Charles St-Arnaud, Research Analyst at Nomura, suggests that after robust GDP growth in Q1, a correction in exports and the impact of the forest fires in Alberta should lead to a contraction in Canada’s Q2.

Key Quotes

“The Canadian economy grew by a 2.4% q-o-q ar. in Q1 2016. While strong, this was slightly disappointing and suggested the economy had less momentum going into Q2. The rebound in growth was mainly the result of a strong rebound in exports. A pick-up in consumer spending and residential investment also supported growth. However, the data released so far for Q2 suggest that growth will slow sharply to a -1.3% q-o-q ar, mainly owing to the forest fires and the resulting disruption to oil production.

The Bank of Canada (BoC) estimates that the disruptions from the forest fires should reduce growth in Q2 by 1.25pp, before rebounding in Q3. Moreover, the underlying growth momentum is weak. The recent trade data show that the rebound in exports in Q1 has been completely reversed, meaning that exports will subtract from growth in Q2.
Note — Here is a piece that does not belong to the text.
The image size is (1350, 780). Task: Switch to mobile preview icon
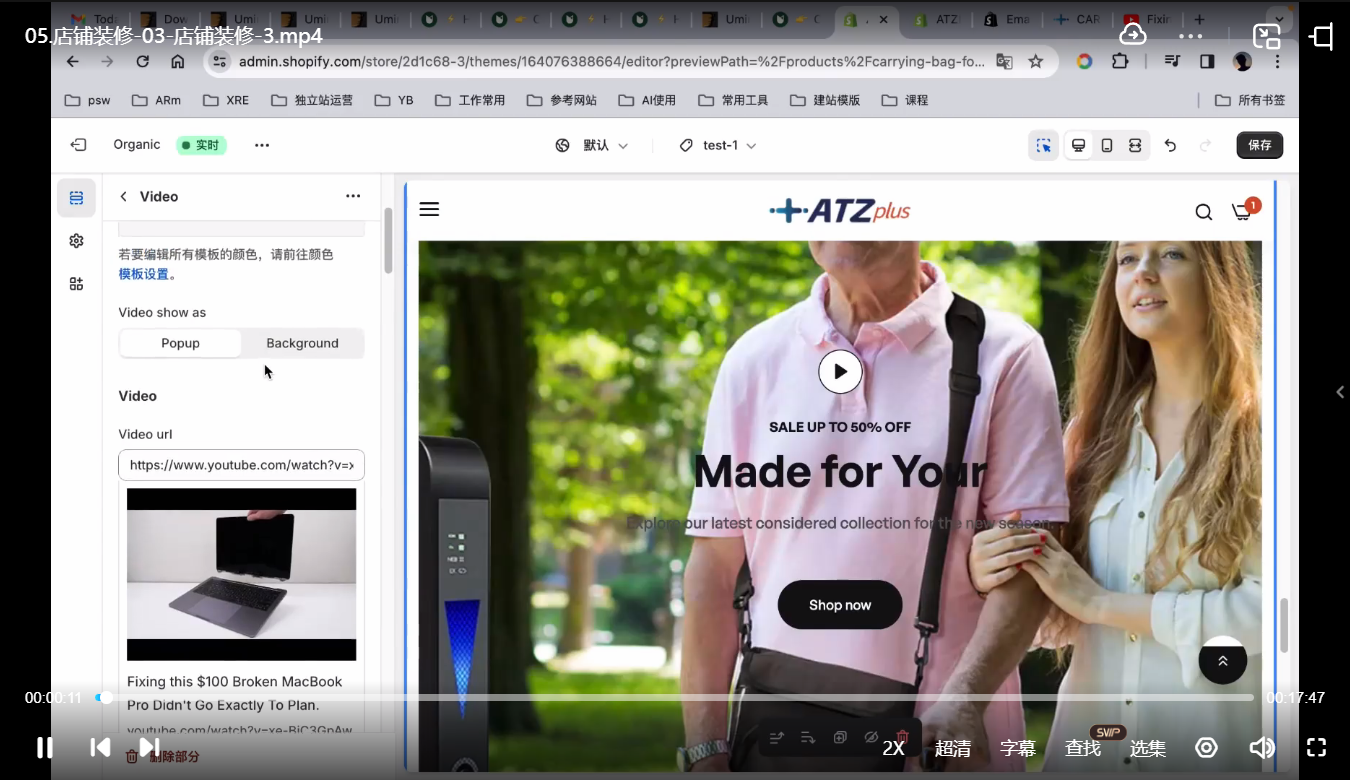click(x=1107, y=145)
Despite the modest job gains so far this year and weaker income growth, consumer spending should remain a major contributor to growth. Nevertheless, with oil prices remaining low and the decline in CAD increasing the cost of imported capital goods, we believe business investment could remain a drag on growth in 2016. The increase in fiscal spending announced in the latest federal boost, through infrastructure spending and a tax credit to low- and middle-income households, is likely to boost growth this year and next.”